* **Document**
:::
Once you download an update, you can generally delete any earlier versions of that book. However, note that at this time, we have no way to enable you to carry over highlighting, bookmarks, or annotations you’ve made in one version of a book to a newer version. If you’ve marked up a book in any way, you’ll probably want to keep the old version around even when you download the new one. (For more help with downloads in general, see our Device Advice page; for help with MOBI files for Kindle apps and devices, see About MOBI.)

Our Upgrade Policy

Whether, when, or to what extent we update a book depends on what has changed regarding the book’s topic, the author’s availability, customer demand, and other variables.

We have three types of updates:

  • Bug fix updates: When an update increments the number after the second decimal point—for example, going from version 1.0 to 1.0.1—that’s a very minor update intended to fix small bugs, such as typos, broken links, or other glitches. Bug fix updates are always free.
:::
* **Provided data**
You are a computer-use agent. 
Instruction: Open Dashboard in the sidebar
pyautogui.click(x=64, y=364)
:::
* **Required work**
[a] According to the ebook update policy, which type of update is always free?
[b] Please resume the ebook update policy text right after its last sentence.

* **Set of answers**
[a] Bug fix updates are always free.

[b]
  • Minor updates: When an update increments the number after the first decimal point—for example, going from verion 1.0 to 1.1—that’s a minor update. We do these to address small changes in the subject matter or add a bit of new information. Minor updates are also always free.

  • New editions: When an update increments the first number—for example, going from version 1.1 to 2.0—that’s a new edition, which is a major update. Major updates typically add significant quantities of new material, and may include structural changes as well as widespread edits throughout the text. We charge an upgrade fee for new editions. The cost to upgrade varies depending on the length of the book, the scope of the changes, and other factors, but most new editions cost half (or less) as much as the full cover price.

    When we release a new edition, we generally offer free updates to people who purchased the previous edition recently. “Recently” typically means 90 days, though depending on the circumstances, sometimes the free upgrade window is shorter or longer. We always do our best to balance generosity toward our customers with fairness to our authors.

Because we often release free updates, some customers have assumed that all updates are free forever. To be crystal clear: We do not guarantee free updates to any book. Our authors don’t work for free, and as a result, we have to charge money for updates that required substantial time and effort to create.

Why Is That Update I’m Waiting For Taking So Long?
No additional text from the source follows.